Critical Care Medicine-Gastrointestinal, Nutrition and Genitourinary Disorders>>>>>Esophagus
Question 4#

A 40-year-old man with a history of gastroesophageal reflux disease (GERD) undergoes esophageal sampling for Barrett esophagus (BE). An increase in the presence of which biomarker would indicate the presence of this condition?

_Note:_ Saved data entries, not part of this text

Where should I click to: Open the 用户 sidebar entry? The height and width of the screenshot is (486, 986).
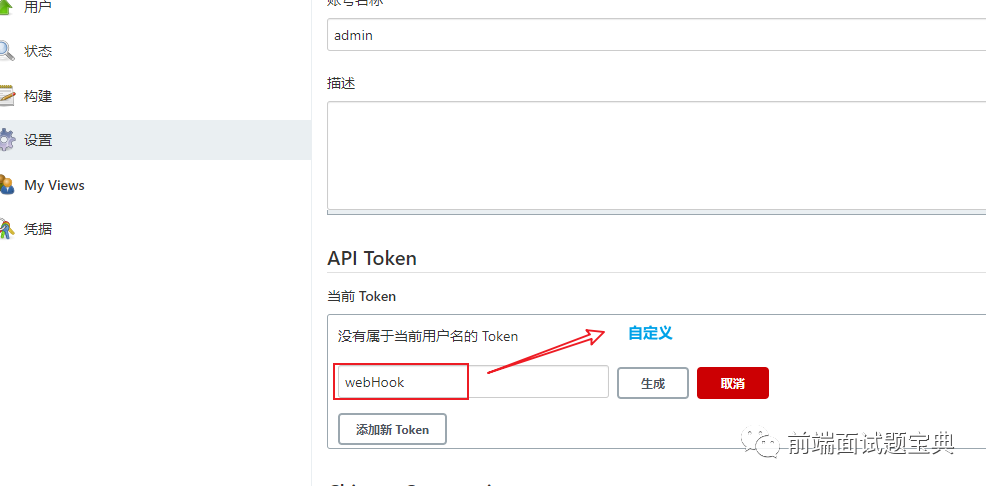coord(38,7)
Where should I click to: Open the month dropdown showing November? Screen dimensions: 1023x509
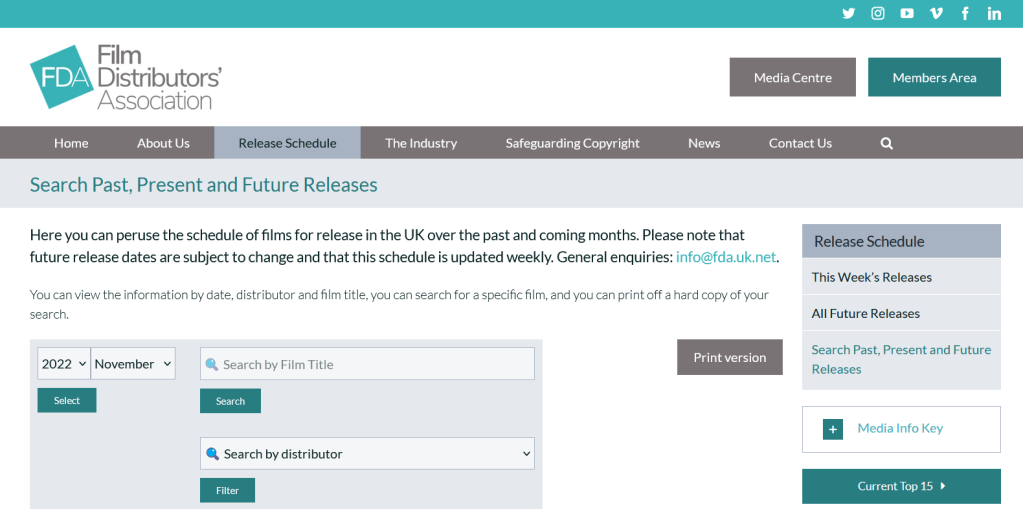tap(133, 364)
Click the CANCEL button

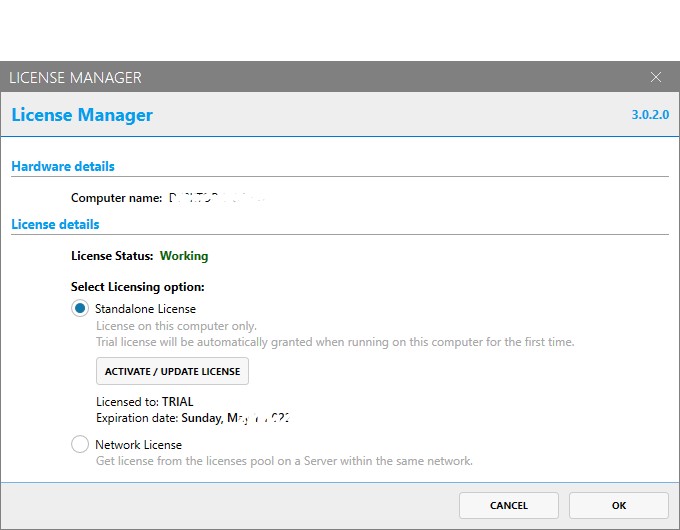(509, 505)
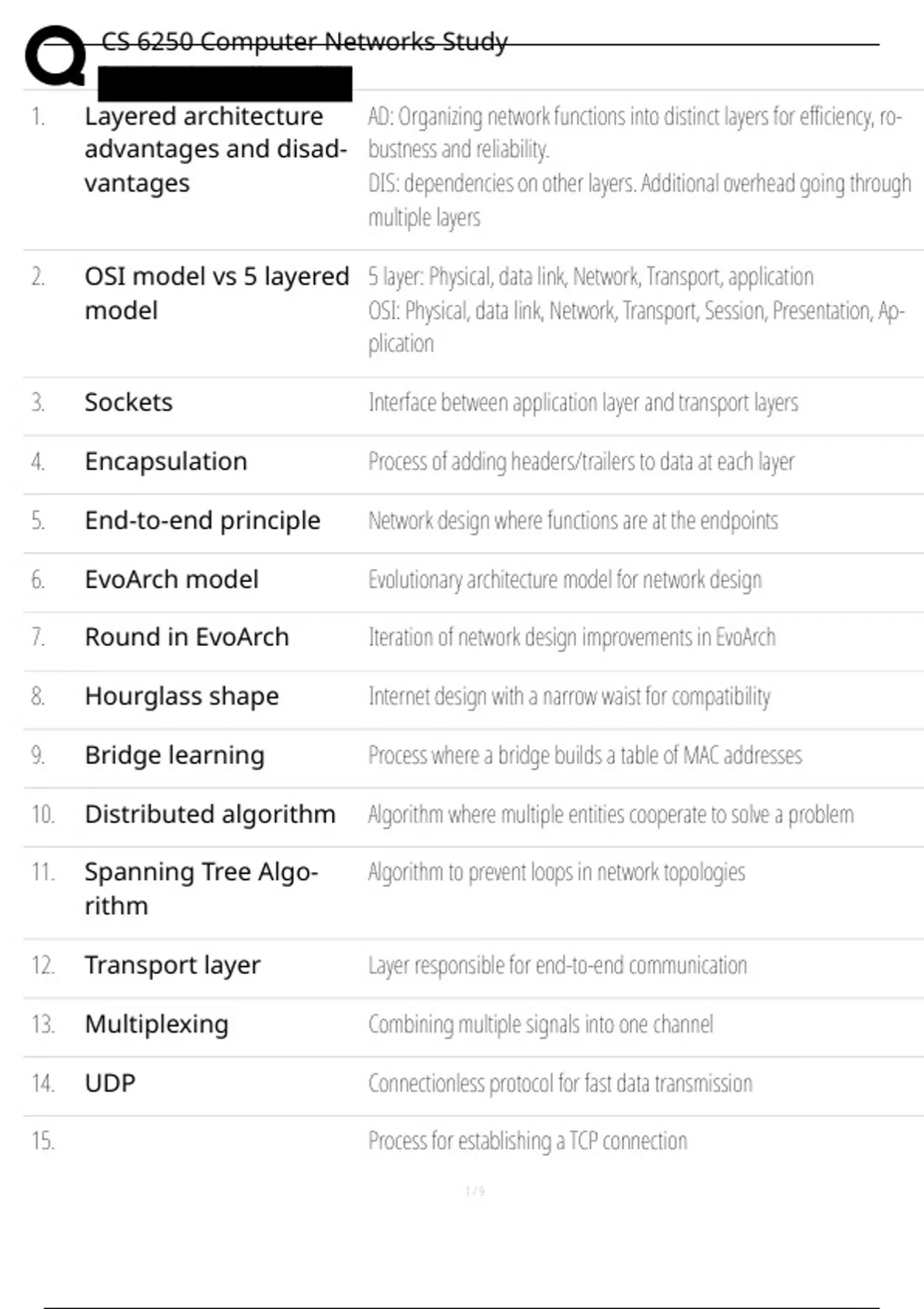Click the EvoArch model term

[171, 579]
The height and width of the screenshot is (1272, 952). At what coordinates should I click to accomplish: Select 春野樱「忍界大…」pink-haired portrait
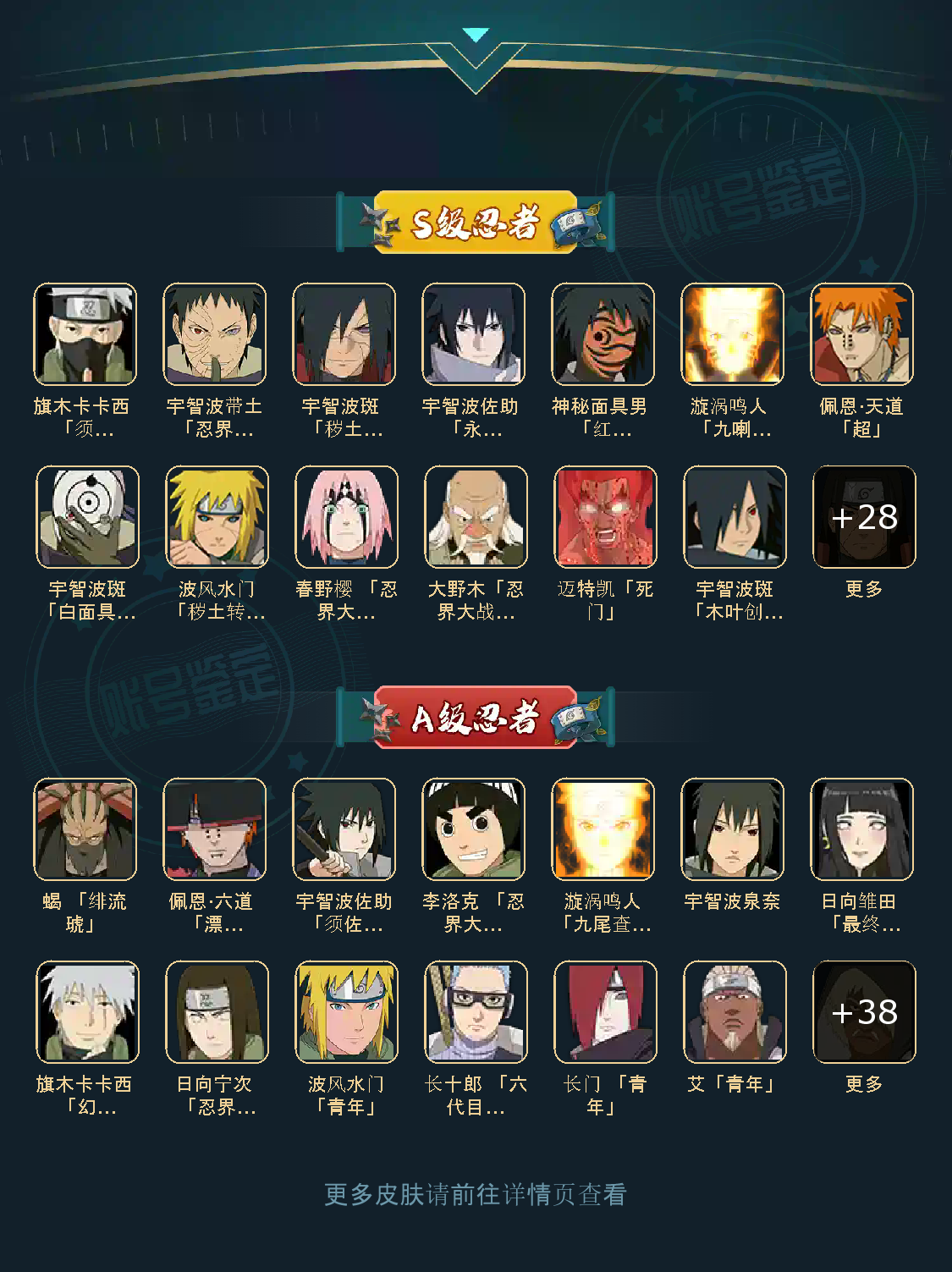[x=346, y=516]
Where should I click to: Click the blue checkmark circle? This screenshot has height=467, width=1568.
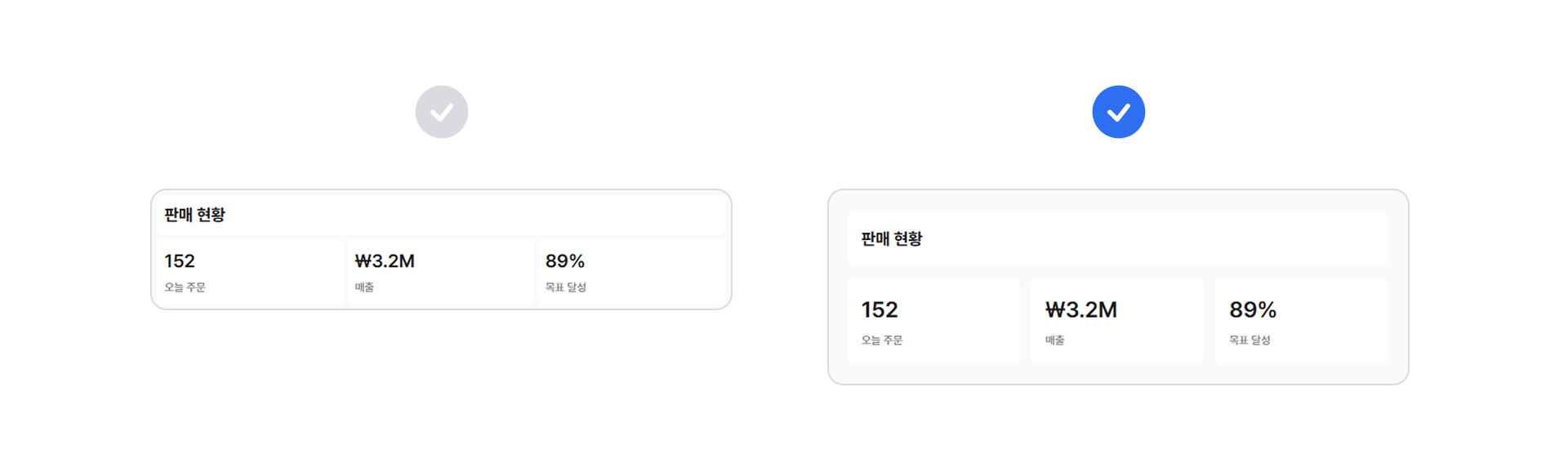pyautogui.click(x=1118, y=112)
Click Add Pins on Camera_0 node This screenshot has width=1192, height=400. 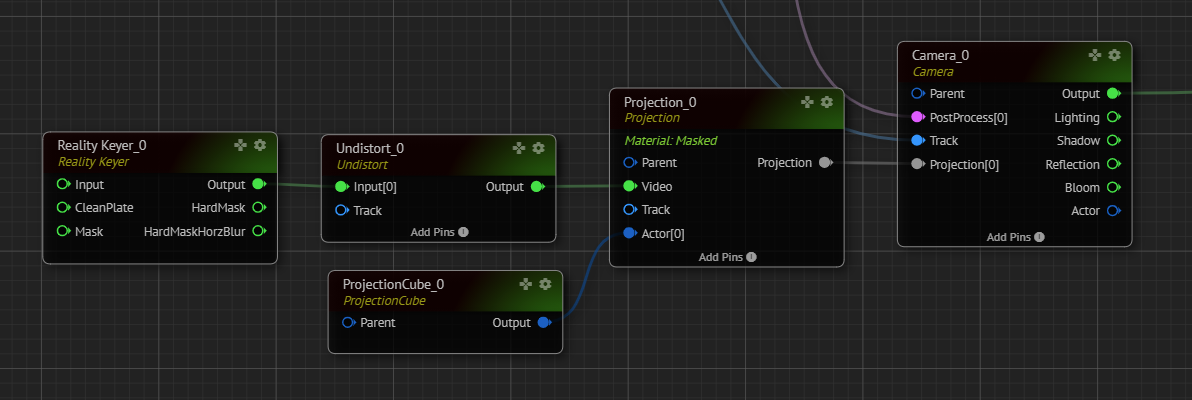(x=1014, y=237)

A. Trefoil factor 1 (TFF1)
B. Fructose-bisphosphatase 1 (FBP1)
C. Forkhead box A3 (FOXA3)
D. Trefoil factor 3 (TFF3)
E. Flavin-containing monooxygenase 5 (FMO5)

Correct Answer is D

Comment:

Correct Answer: D

BE is defined as intestinal metaplasia from squamous to columnar epithelium and is a risk factor for the development of EA. However, the majority of EA occurs de novo, and the prevalence of BE is reported to be between 1% and 8% calling into question the cost-effectiveness of routine endoscopy screening programs. Consequently, nonendoscopic methods for screening are also being employed. One method uses a device called a capsule sponge combined with an immunohistochemical biomarker (TFF3). The patient ingests the capsule that is attached to a string and contains a compressed mesh. The mesh is exposed when the gelatin capsule dissolves in the stomach. The mesh is then withdrawn through the esophagus where it collects samples of the cells lining the esophageal lumen. The biomarker is then used to differentiate Barrett epithelial cells from gastric columnar and esophageal squamous cells. An increase in the biomarker trefoil factor indicates an increase in columnar epithelium with intestinal metaplasia compared to normal esophagus. The expression of the biomarkers TFF1, FBP1, FMO5, and FOXA3 is increased in BE, but the levels are similar to those observed in the gastric mucosa.

References:

  1. Pera M. Trends in incidence and prevalence of specialized intestinal metaplasia, Barrett’s esophagus, and adenocarcinoma of the gastroesophageal junction. World J Surg. 2003;27:999-1006.
  2. Lao-Sirieix P, Boussioutas A, Kadri SR, et al. Non-endoscopic screening biomarkers for Barrett’s esophagus: from microarray analysis to the clinic. Gut. 2009;58:1451-1459.